#### What you will do
Count every line below that holds the word "agent", and give the number with no other words.

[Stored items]
----

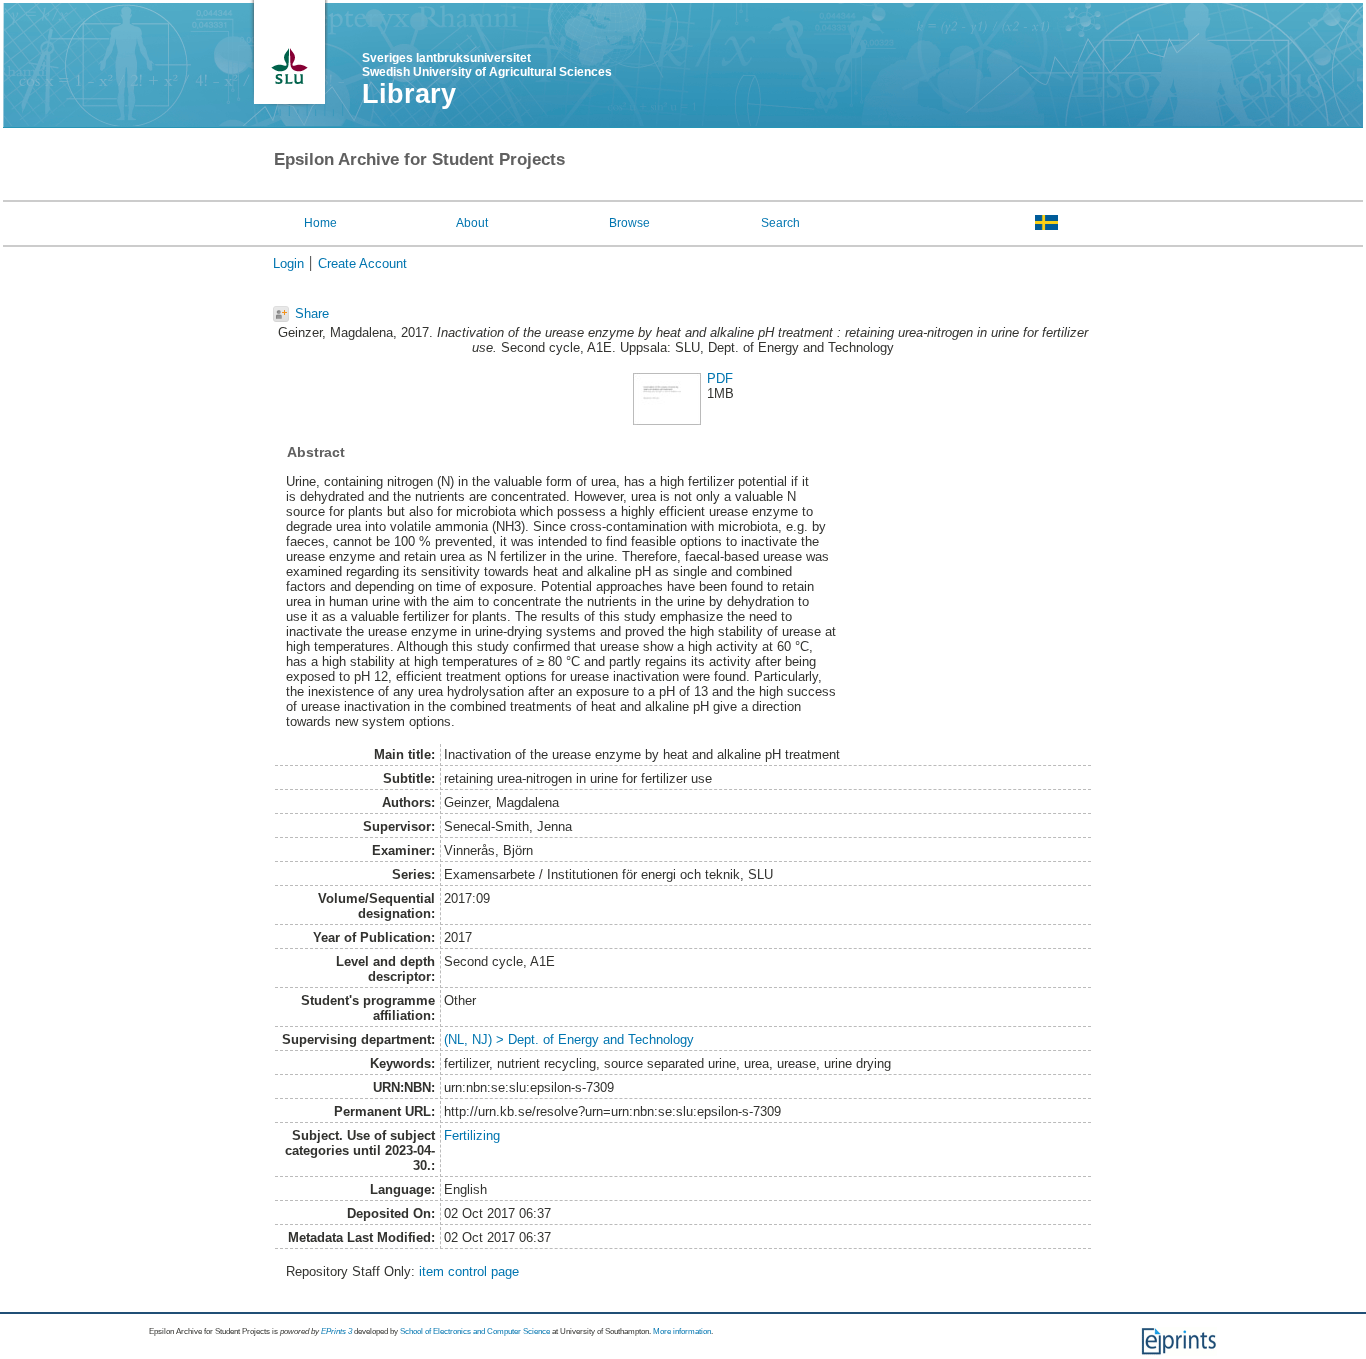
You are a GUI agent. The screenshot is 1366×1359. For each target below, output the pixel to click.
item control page (469, 1271)
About (472, 223)
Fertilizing (472, 1135)
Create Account (362, 263)
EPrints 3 (336, 1331)
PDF (720, 378)
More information (682, 1331)
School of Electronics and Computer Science (475, 1331)
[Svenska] (1046, 222)
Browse (629, 223)
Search (780, 223)
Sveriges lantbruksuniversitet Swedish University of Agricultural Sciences (487, 65)
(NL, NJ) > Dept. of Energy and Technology (569, 1039)
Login (288, 263)
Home (320, 223)
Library (409, 94)
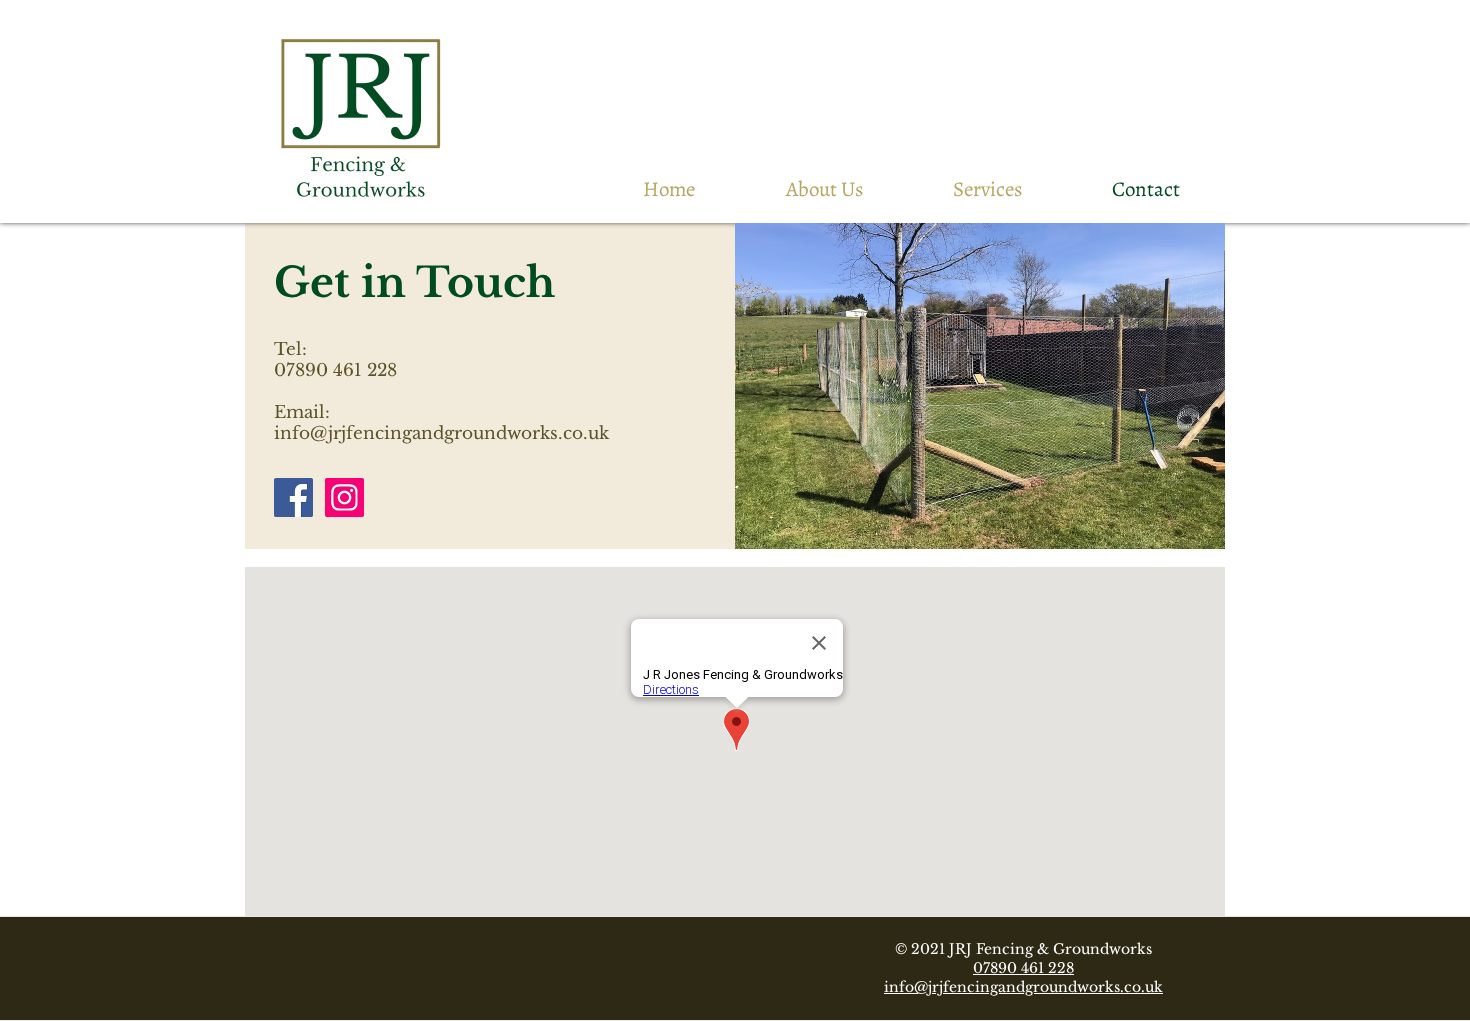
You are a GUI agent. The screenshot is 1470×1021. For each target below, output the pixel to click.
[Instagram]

----

#### Output of the exercise
2